It replaced the unworkable Ferguson Act, passed after World War II, named for a Republican state senator from Guernsey County, not the Democratic dynasty. The Ferguson Act outlawed strikes by public employees. They struck anyway.
Term-limits or no, some of the same Republicans who voted “no” on the 1983 collective bargaining bill will be at the Ohio House’s helm in 2011: Speaker-designate William G. Batchelder of Medina; his designated deputy, Rep. Louis W. Blessing of Cincinnati; and the House Republican who’ll ride herd on the state budget, Rep. Ron Amstutz of Wooster.
If the GOP-run House, GOP-run state Senate and John Kasich do try to reshape the 1983 law — no one is talking seriously about repealing it — some Ohio Democrats may secretly, very secretly, cheer them on: Mayors, school superintendents and such.

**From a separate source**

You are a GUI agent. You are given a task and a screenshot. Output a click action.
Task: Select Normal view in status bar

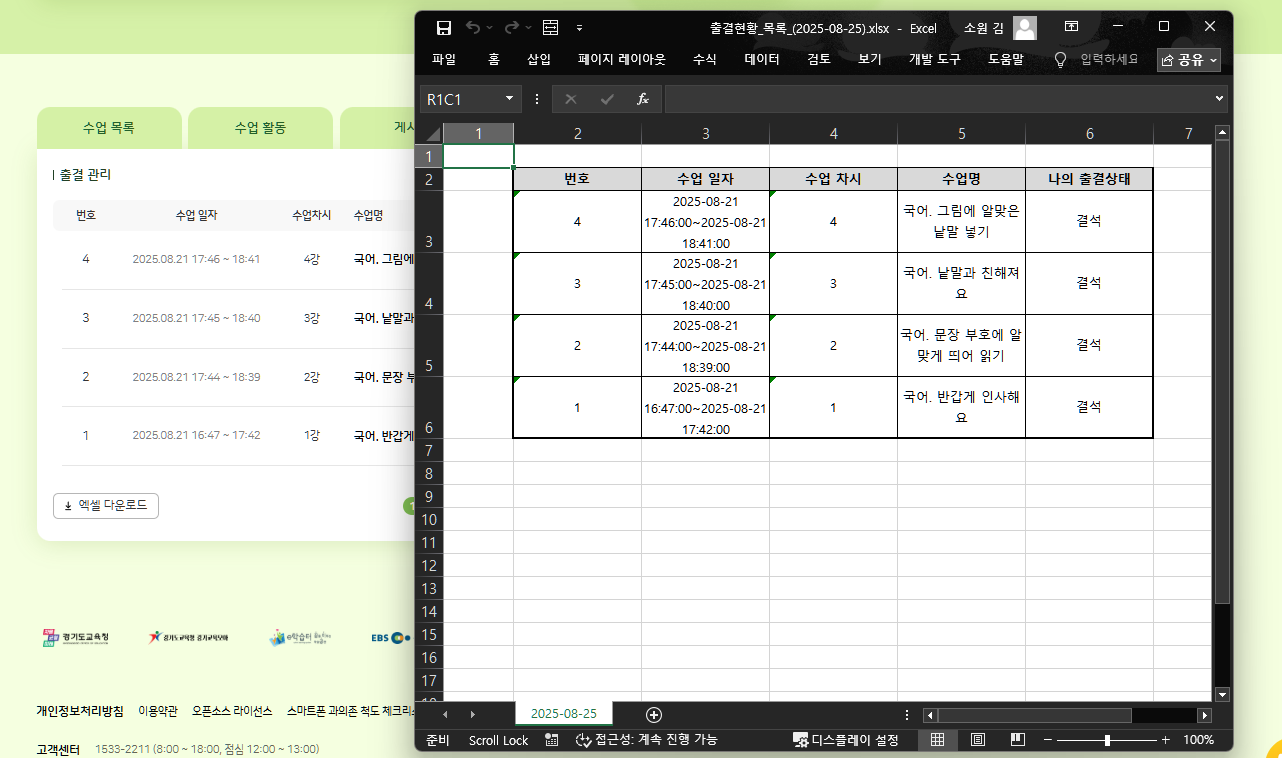[x=937, y=740]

Their gripe is that while Amended Substitute Senate Bill 133, formal name of the 1983 law, does some things very well — hold down the number of public-employee strikes — labor peace isn’t cheap.
The 1983 law maps out the procedural route cities and school boards must follow to arrive at labor settlements. But when cities and school boards reach that destination, how to pay the tab is City Hall’s headache, or the school board’s headache — that is, Mary or John Taxpayer’s headache — not the General Assembly’s (except for the roughly 59,000 state-agency employees).
And parts of the law, and related rulings, can spawn migraines. For example, in a brazen 1989 political flip-flop, the Ohio Supreme Court ruled 4-3 that — despite the home-rule powers the Ohio Constitution promises cities — the 1983 law imposes binding arbitration on a city if contract talks with safety forces deadlock.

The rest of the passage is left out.